Ik zag twee beren broodjes smeren

In het park zie ik basketballende  jongeren, maar ook twee moeders met hun kinderen rennen naar het net. Een jonge vrouw geeft haar brandende sigaret aan de man die bij haar is zodat ook zij een poging kan wagen om de bal in de basket te krijgen. Er rent een rotgans over het veld luidt snaterend naar een andere, kennelijk ongewenste gans, die druipt af. In de supermarkt worstelt een meisje met een boodschappenwagentje, manouvrerend met  haar rollende skates achter haar moeder aan. 

U kunt uw abonnement verlengen schalt het door de telefoon. Opvallend hoe hoog de energie die binnenkomt van verkopers. Ik zal eens kijken is mijn antwoord en gelukkig laat ze het daarbij en eindigt de telefoonterreur. Mijn kop zit vol en is tegelijkertijd leeg.

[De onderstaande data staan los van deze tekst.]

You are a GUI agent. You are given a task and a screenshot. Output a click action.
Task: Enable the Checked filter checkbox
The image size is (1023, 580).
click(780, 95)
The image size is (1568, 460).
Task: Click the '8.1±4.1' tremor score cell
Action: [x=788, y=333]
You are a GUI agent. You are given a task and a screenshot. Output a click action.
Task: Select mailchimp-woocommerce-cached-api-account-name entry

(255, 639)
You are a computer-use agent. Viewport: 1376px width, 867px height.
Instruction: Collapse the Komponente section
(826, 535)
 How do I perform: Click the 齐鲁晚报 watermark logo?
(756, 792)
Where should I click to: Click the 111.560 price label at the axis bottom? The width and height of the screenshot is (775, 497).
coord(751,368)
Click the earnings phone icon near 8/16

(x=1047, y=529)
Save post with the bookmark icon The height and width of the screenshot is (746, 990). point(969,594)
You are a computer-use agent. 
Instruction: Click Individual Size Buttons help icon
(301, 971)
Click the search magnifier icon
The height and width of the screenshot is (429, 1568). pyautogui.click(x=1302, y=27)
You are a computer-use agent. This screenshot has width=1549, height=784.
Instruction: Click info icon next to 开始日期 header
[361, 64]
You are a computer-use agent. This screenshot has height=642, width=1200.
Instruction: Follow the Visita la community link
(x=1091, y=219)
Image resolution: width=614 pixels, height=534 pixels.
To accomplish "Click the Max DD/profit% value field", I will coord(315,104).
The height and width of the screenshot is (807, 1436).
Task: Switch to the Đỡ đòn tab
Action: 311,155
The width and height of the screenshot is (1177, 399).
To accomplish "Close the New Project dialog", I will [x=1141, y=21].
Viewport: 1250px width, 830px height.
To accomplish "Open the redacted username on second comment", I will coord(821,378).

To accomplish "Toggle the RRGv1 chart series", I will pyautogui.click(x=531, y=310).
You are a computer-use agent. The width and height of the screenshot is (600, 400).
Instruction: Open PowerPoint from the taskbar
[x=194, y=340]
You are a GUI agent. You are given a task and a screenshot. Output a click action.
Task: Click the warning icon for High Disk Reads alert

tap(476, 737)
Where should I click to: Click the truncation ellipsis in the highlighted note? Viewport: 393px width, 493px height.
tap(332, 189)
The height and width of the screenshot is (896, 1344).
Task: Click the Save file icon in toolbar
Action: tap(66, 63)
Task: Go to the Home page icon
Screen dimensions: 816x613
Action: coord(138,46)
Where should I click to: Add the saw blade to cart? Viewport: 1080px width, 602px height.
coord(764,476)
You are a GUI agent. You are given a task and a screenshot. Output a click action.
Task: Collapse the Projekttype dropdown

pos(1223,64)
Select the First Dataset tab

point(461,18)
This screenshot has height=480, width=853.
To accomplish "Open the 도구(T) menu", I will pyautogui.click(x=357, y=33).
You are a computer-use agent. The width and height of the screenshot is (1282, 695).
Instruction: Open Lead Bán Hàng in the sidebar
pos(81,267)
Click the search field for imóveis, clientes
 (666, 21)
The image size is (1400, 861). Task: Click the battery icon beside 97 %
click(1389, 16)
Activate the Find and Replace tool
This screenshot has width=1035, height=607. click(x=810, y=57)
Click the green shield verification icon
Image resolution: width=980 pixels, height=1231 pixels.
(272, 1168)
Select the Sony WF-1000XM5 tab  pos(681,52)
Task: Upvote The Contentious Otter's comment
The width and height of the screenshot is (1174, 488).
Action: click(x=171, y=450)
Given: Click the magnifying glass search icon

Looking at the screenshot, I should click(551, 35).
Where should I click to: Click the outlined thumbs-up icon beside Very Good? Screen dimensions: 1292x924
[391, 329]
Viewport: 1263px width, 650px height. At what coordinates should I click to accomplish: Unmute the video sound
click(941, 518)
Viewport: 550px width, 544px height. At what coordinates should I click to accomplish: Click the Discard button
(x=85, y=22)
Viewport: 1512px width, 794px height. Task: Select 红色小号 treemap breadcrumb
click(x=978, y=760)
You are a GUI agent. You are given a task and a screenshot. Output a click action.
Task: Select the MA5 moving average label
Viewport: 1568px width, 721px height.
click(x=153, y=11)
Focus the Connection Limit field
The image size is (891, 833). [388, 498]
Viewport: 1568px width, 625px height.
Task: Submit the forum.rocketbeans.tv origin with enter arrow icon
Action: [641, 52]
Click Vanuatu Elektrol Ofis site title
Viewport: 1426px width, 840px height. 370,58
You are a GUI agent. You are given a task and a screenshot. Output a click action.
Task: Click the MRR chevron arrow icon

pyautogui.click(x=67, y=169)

Ik kijk mijn twee bijenkasten na. Eindelijk. Na het inwinteren eind van het jaar heb ik slechts één keer het deksel opgelicht, twee, drie weken geleden, wetend dat het tijd wordt, wil ik voorkomen dat ze gaan zwermen. Er zitten speeldoppen in en één moercel, die knijp ik er uit. Het ene volk is twee keer zo groot als de andere. Over tien dagen weer checken. Dan kan er waarschijnlijk ook een honingbak op. Laat ze nu nog maar even de lege ruimtes vullen met broed, nectar en stuifmeel.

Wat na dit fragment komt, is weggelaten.